• SUPPLIED MATERIAL:
■ ■ ■ ■
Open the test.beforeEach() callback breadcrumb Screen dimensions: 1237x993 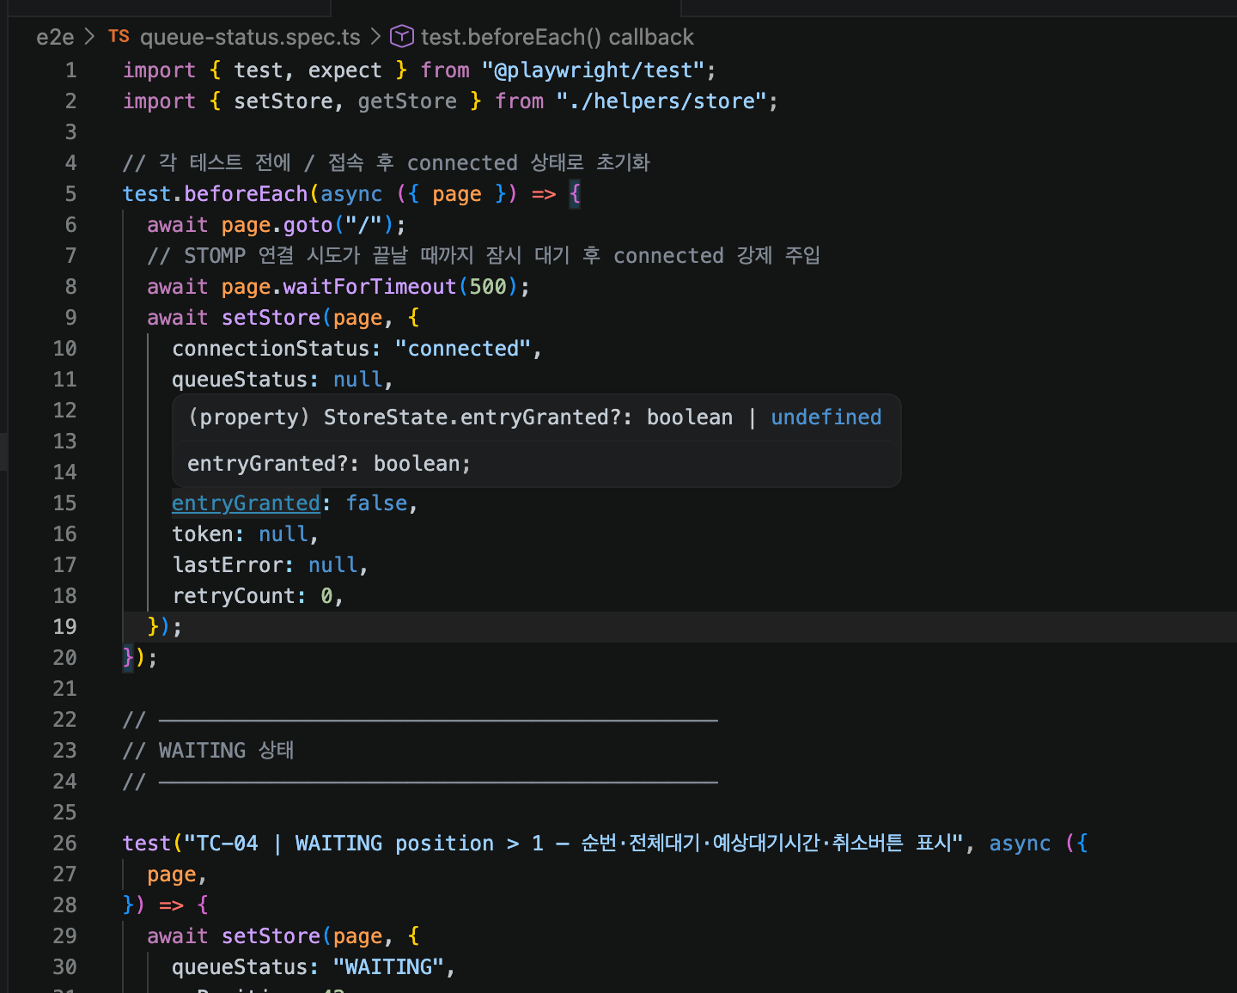pos(557,37)
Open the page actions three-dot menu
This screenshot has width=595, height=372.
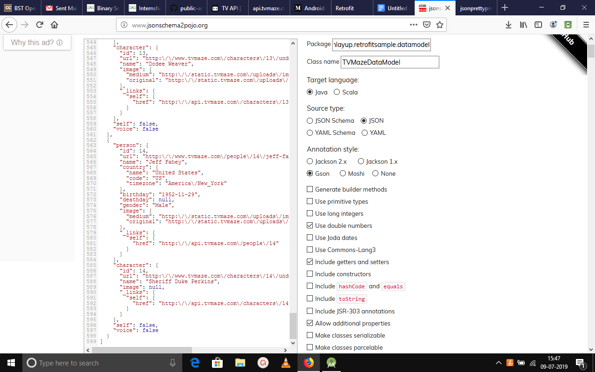(x=414, y=25)

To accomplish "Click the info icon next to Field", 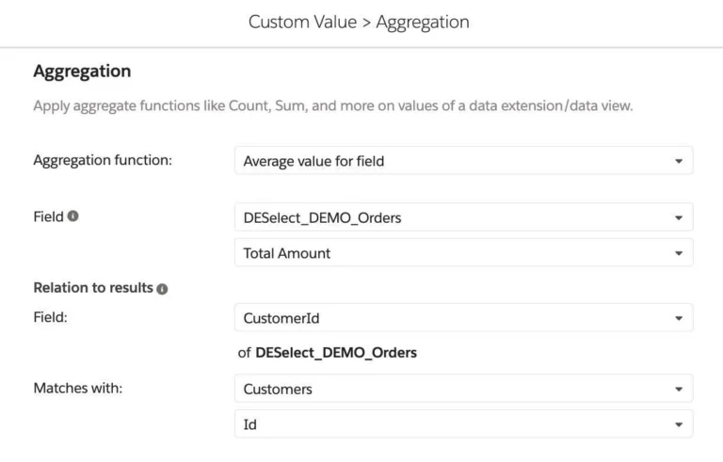I will 73,216.
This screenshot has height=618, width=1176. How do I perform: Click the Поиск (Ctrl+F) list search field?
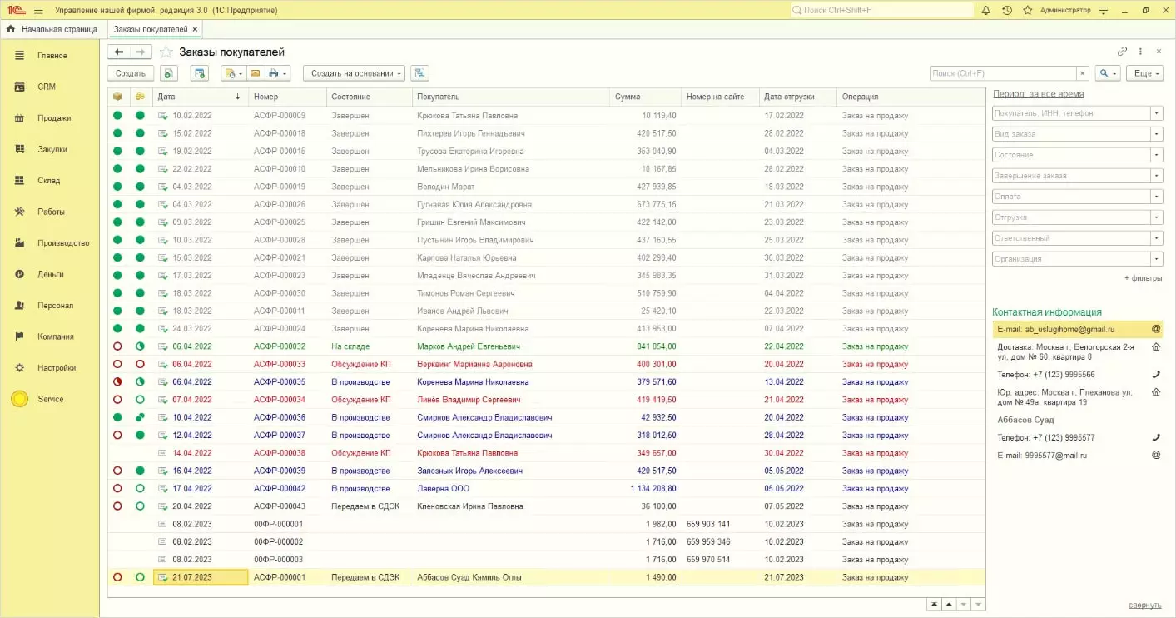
■ ■ ■ ■
• PROBLEM DESCRIPTION:
Count the rows above that contain the string "width" and give only that number.

• RESULT OF THIS EXERCISE:
2